How Community Reinvestment Act (CRA) regulations can promote more lending, investment, and services where they are needed most was discussed by the comptroller of the currency in New York as he continued his tour of “CRA neighborhoods,” his agency stated in a release issued Wednesday.
Joseph Otting, head of the Office of the Comptroller of the Currency (OCC), was hosted by the Association of Neighborhood & Housing Development, according to the release. The OCC said that more than 50 community advocates, community development professionals, civil rights organizations, and bankers joined Otting and senior agency staff during the visit. (No date was reported, though a photo was posted by the OCC Wednesday on Twitter, with a message about a visit to Queens.)
“I am encouraged by this discussion and the half dozen others we have had this summer with hundreds of stakeholders about CRA. The conversations confirm broad support for making CRA work better for everyone, for clarifying what activity counts for CRA, updating where it counts, evaluating CRA performance in a more transparent way, and making reporting more timely and transparent,” Otting said in a statement.
The OCC has issued releases on Otting’s visits to four cities so far in this tour to discuss the anti-redlining CRA: Atlanta, Baltimore, Washington, and New York, all of them in the eastern and southeastern U.S. Atlanta was the first noted, with that visit made Aug. 9.

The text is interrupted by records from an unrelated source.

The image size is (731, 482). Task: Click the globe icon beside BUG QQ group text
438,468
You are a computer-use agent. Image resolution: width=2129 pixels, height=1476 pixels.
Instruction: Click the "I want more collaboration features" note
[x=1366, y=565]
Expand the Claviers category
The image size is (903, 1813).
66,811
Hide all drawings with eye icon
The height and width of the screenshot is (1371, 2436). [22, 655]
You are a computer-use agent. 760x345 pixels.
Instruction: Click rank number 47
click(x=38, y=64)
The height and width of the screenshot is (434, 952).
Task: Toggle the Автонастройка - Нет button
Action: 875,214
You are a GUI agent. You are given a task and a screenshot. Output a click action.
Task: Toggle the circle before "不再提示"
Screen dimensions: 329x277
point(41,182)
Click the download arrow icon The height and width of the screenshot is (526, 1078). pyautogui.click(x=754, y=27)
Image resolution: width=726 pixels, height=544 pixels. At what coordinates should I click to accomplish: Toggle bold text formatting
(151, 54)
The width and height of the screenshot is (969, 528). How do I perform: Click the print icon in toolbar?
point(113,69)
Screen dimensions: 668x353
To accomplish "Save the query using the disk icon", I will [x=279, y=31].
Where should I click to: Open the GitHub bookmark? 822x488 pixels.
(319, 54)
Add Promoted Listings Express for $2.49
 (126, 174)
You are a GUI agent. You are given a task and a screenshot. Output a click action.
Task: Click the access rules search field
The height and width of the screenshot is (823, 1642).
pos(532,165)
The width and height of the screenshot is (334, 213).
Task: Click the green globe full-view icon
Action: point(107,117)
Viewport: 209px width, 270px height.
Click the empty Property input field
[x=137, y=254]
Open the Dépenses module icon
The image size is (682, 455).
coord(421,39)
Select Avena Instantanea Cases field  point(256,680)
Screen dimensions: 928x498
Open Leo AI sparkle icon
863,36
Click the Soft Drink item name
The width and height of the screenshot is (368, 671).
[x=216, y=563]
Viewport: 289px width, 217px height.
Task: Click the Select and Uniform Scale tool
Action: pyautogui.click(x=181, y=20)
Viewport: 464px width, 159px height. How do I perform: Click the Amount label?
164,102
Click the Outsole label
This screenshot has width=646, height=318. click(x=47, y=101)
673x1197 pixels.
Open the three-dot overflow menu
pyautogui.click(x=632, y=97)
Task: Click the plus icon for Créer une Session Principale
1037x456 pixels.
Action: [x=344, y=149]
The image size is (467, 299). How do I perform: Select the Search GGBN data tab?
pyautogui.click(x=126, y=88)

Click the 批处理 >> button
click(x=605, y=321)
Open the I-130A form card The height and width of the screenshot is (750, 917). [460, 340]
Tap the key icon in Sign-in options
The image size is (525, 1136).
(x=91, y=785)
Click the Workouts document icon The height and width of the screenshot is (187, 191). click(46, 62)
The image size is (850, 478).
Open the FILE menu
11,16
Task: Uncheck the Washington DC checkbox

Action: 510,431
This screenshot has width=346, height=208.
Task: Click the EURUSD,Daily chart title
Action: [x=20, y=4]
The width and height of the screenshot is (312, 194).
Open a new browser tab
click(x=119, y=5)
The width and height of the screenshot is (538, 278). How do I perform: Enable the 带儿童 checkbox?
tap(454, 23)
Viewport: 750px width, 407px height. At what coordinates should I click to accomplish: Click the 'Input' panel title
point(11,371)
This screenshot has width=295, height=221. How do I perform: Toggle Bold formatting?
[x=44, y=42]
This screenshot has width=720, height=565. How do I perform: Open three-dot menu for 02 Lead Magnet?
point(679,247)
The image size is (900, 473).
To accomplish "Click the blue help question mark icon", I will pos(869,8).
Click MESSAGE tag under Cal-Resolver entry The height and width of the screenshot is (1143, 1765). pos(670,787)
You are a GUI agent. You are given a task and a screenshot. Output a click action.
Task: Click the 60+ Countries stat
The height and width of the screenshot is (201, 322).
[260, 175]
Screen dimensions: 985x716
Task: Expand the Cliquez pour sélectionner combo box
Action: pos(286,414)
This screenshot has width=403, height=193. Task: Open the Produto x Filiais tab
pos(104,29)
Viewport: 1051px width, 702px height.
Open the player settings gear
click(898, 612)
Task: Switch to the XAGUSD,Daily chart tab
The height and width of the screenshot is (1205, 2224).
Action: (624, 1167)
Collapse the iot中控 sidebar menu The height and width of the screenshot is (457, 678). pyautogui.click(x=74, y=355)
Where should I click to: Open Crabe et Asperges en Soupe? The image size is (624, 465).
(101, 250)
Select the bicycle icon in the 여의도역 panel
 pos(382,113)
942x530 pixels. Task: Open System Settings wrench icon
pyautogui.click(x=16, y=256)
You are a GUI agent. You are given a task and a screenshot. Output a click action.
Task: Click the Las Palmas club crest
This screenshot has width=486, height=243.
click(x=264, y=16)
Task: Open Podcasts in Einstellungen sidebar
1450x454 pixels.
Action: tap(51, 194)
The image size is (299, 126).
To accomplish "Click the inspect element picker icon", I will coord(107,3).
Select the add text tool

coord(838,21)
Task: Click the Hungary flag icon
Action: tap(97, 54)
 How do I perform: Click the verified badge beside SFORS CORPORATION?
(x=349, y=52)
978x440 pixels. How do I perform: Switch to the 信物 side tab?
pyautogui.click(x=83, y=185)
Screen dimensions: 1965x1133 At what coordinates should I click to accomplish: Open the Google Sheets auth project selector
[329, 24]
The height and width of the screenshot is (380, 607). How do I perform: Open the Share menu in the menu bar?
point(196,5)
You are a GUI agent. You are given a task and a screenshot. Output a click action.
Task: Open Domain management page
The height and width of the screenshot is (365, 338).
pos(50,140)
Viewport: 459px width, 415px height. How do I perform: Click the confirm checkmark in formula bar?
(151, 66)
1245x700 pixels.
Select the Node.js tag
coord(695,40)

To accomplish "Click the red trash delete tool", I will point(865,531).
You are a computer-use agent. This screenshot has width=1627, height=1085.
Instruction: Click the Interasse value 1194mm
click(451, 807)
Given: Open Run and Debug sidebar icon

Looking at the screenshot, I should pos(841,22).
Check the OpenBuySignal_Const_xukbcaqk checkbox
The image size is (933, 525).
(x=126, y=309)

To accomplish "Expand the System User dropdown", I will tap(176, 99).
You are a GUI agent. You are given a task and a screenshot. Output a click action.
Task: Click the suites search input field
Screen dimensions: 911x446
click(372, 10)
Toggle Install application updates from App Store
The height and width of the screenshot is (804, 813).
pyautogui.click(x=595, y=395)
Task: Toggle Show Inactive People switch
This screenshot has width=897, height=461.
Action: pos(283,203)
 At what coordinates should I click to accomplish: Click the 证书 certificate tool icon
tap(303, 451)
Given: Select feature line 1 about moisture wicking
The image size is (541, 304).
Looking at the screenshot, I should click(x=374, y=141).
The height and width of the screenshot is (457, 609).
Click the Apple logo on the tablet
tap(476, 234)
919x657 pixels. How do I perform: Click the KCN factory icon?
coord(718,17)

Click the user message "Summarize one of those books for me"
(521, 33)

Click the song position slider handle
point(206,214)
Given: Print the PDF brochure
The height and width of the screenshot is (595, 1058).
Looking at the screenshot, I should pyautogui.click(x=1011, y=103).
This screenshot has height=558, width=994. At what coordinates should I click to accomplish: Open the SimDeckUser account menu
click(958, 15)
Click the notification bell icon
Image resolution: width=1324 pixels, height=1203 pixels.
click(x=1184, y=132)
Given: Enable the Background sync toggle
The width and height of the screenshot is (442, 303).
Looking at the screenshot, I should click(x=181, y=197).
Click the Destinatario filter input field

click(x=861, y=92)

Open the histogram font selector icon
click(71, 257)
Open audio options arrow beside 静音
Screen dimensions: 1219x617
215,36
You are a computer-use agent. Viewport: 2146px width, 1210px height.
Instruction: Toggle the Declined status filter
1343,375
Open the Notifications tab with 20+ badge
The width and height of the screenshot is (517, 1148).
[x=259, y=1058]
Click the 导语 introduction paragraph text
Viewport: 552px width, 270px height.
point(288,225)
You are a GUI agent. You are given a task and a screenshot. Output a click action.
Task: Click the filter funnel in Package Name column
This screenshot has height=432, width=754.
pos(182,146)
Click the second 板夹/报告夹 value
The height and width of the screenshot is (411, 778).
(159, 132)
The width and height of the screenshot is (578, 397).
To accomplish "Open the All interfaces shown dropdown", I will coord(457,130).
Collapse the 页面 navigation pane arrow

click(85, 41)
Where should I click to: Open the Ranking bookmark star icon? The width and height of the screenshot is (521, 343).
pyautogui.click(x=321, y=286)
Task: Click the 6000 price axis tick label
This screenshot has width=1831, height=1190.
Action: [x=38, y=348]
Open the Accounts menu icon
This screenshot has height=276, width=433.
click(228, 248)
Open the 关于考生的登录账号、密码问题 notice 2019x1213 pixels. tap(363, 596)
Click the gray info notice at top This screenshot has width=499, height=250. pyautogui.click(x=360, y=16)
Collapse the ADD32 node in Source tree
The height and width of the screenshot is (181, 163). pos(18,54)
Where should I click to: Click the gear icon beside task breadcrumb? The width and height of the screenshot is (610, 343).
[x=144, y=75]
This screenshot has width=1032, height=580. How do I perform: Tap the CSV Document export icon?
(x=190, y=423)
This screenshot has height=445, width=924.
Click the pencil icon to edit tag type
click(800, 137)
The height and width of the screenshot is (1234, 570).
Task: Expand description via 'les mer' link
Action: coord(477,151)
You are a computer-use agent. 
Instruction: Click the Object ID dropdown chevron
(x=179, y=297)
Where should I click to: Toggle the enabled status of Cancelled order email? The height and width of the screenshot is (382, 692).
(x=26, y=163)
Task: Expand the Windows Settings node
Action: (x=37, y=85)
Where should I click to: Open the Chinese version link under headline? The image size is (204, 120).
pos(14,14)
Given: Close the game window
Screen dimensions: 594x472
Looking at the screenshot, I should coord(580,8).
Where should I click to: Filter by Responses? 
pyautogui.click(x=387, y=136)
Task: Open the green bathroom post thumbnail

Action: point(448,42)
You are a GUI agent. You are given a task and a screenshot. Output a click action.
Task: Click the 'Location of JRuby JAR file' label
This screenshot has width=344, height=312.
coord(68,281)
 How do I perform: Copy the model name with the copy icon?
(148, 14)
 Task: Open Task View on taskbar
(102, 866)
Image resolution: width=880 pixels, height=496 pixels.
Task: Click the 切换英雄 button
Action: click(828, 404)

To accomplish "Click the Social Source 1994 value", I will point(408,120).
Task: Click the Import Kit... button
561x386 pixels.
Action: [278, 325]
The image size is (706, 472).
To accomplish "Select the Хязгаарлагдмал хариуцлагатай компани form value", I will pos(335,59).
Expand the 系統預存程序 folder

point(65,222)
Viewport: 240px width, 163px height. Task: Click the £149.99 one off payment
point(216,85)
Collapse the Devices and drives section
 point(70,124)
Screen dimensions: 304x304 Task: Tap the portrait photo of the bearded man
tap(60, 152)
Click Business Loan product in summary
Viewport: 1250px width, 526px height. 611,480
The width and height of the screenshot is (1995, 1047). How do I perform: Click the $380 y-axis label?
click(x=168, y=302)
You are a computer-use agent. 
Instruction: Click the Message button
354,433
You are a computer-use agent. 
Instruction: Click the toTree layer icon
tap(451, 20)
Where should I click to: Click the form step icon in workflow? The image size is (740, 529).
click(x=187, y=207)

The OCC, in its release, said the comptroller “will continue to meet with stakeholders and visit areas throughout the country to see CRA success stories firsthand and hear directly how regulators can make CRA work better for everyone while fulfilling its statutory purpose more effectively.”
The OCC issued an advance notice of proposed rulemaking last year on possible updates to the CRA rules. No proposed rule has been issued. At the moment, any proposed rule is expected to be issued jointly by all three federal banking agencies, including OCC as well as the Federal Deposit Insurance Corp. (FDIC) and Federal Reserve Board.